Accusers Set To Speak At Hearing After Epstein’s Death

NEW YORK — A federal judge in New York called Jeffrey Epstein’s suicide a “rather stunning turn of events” Tuesday as he opened a court hearing at which women were scheduled to speak about their accusations that the wealthy financier sexually assaulted them.

The hearing was scheduled last week by U.S. District Judge Richard Berman, who presided over the case prosecutors brought against Epstein after the 66-year-old was arrested July 6 after he arrived at a New Jersey airport from Paris.

“The news on Aug. 10 that Jeffrey Epstein had been found dead in his cell … was certainly shocking,” Berman said.

The judge added: “It is a rather stunning turn of events.”

A New York City coroner has classified the death a suicide. He died Aug. 10.

The judge set the hearing after prosecutors asked that he scrap charges against Epstein since the defendant is dead. Berman said he would give prosecutors, Epstein lawyers and any victims a chance to speak.

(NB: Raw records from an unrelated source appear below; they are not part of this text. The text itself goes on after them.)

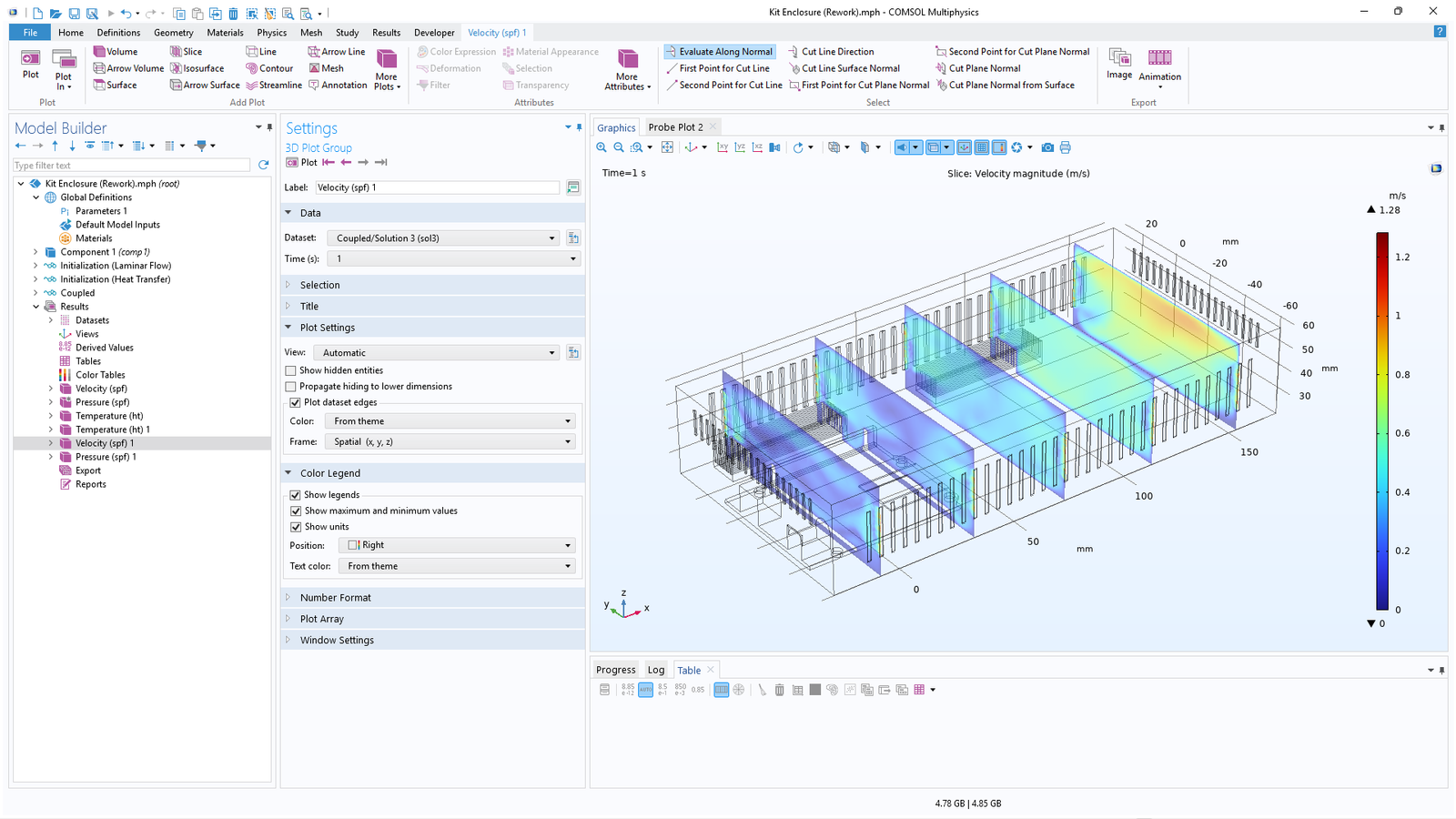The height and width of the screenshot is (819, 1456).
Task: Click the Streamline plot icon
Action: (274, 86)
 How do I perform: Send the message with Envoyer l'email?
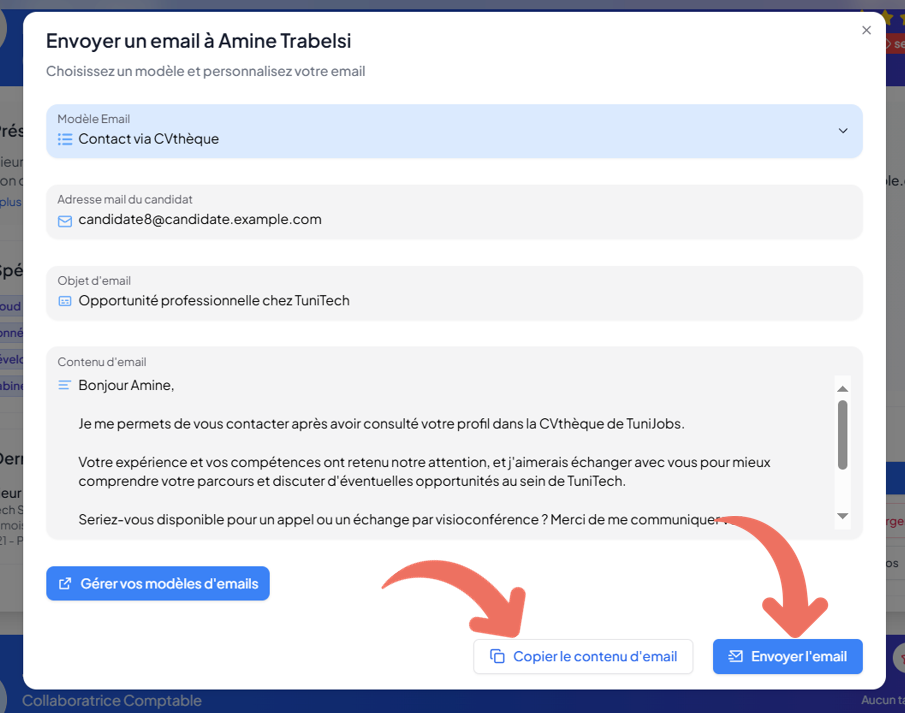click(788, 657)
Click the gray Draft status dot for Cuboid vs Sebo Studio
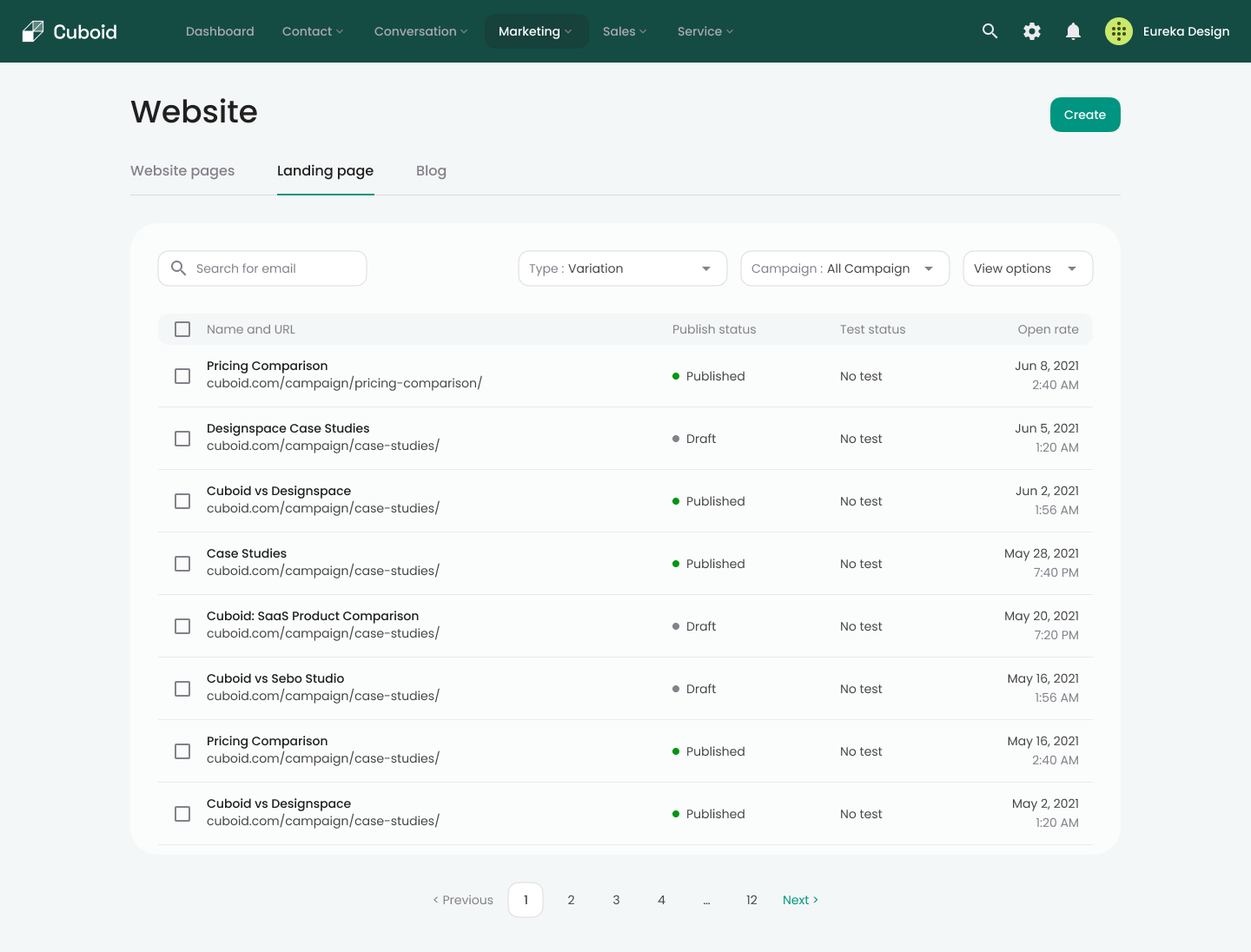This screenshot has width=1251, height=952. 677,689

Before he allowed others to speak, Berman blasted a published report that criticized the public hearing and noted that requests by prosecutors to drop charges were routinely handled without a hearing.

He said the article in a legal publication suggested the hearing was introducing drama into the court process.

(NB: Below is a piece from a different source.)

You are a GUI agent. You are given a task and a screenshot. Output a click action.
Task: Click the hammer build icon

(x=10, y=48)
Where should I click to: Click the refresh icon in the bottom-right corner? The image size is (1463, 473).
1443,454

“What little drama might happen today, I don’t think, would be very significant,” Berman said. “Public hearings … promote transparency and provide the court with insights and information that the court might otherwise not be aware of.”

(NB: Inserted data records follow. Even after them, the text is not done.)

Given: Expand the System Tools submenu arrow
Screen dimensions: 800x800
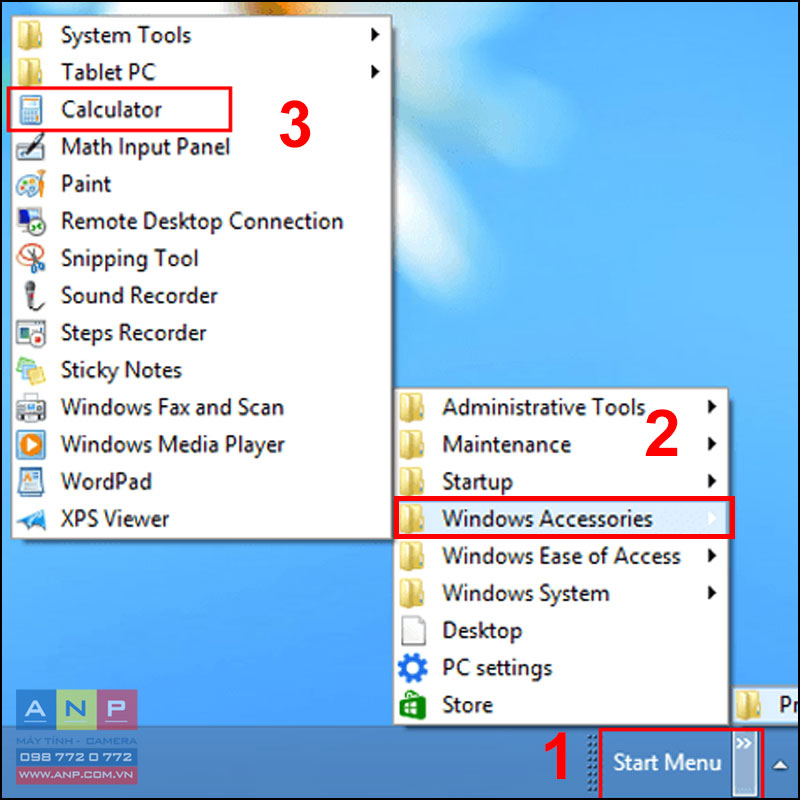Looking at the screenshot, I should point(376,35).
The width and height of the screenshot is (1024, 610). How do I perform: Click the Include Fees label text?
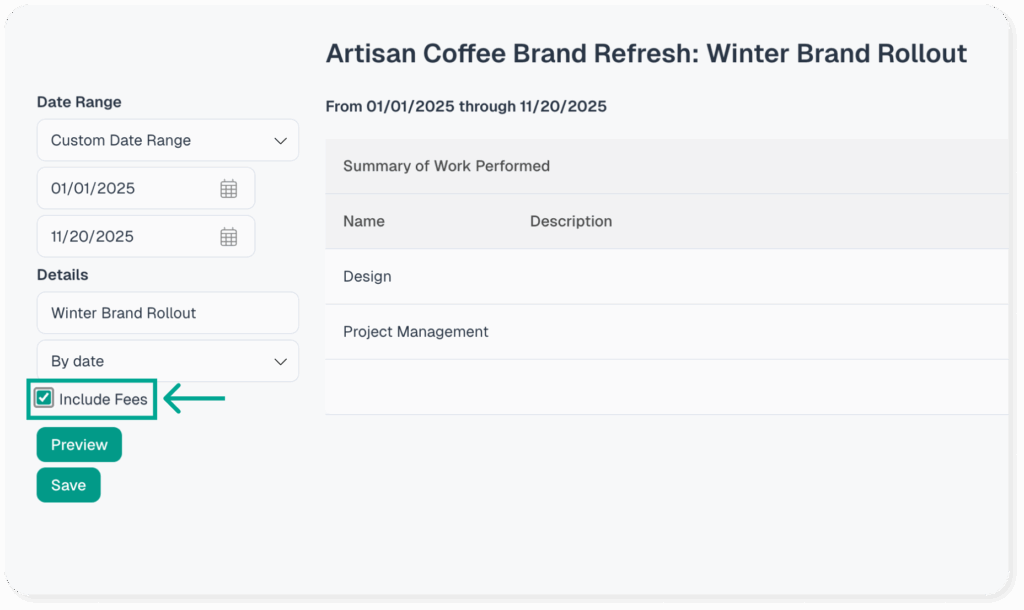click(x=103, y=400)
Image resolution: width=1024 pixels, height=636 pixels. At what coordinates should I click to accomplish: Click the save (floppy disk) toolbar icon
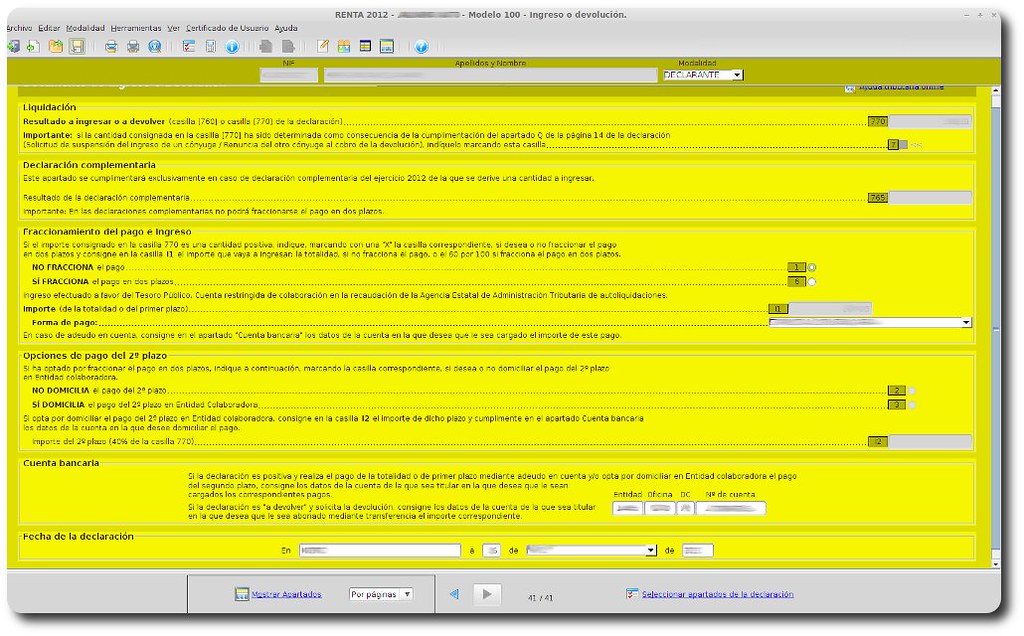pyautogui.click(x=77, y=46)
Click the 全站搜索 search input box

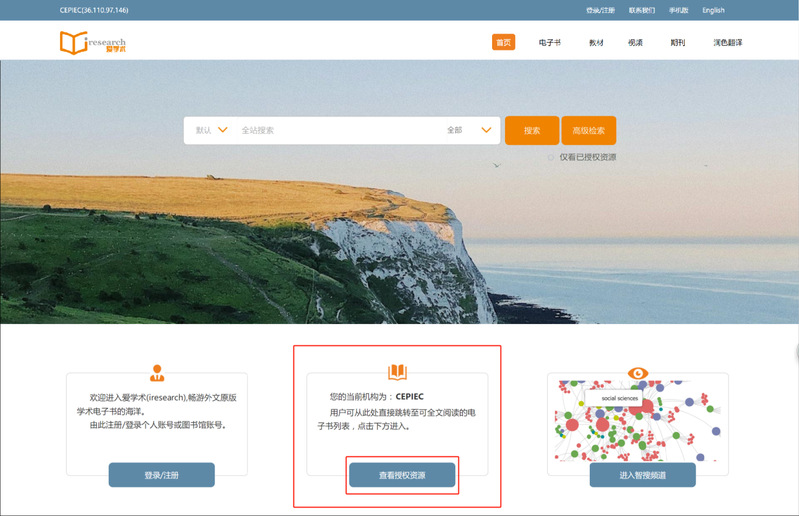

Since the hearing was scheduled, it was revealed that Epstein signed a will just two days before his suicide putting over $577 million in assets into a trust fund. The will, filed in the Virgin Islands where Epstein maintained a residence, was expected to make it more difficult for dozens of accusers to collect damages.

Epstein had pleaded not guilty to sex trafficking charges and was held without bail, accused of sexually abusing women in the early 2000s at mansions in Manhattan and Florida.

Since his death, an angry Attorney General William Barr has vowed that anyone who aided Epstein in sex trafficking will be pursued in a continuing investigation.

He also removed the acting director of the Bureau of Prisons from his position, placed two guards who were supposed to be watching Epstein the morning he died on administrative leave, and temporarily reassigned the warden to the Metropolitan Correctional Center.

Barr has said officials had uncovered “serious irregularities” and was angry that staff members at the federal lockup had failed to “adequately secure this prisoner.”

At the time of his death, Epstein was preparing though his lawyers to argue in court papers that he could not be prosecuted because he signed a no-prosecution deal with prosecutors a dozen years ago in Florida. Prosecutors in New York said that deal did not prevent the new charges. Epstein signed it before he pleaded guilty to Florida state charges in 2008, in a case involving allegations that he had sexual contact with several underage girls.

The suicide happened despite a warning in late July when Epstein was found on the floor of his cell with bruises to his neck. After Epstein died, Berman asked the jail’s warden for answers about that episode, saying it had never been “definitively explained.”

Epstein spent a few days under suicide watch but then was transferred back to a cell in a Special Housing Unit where he had a cellmate. Eventually, though, the cellmate was taken out and he was left alone.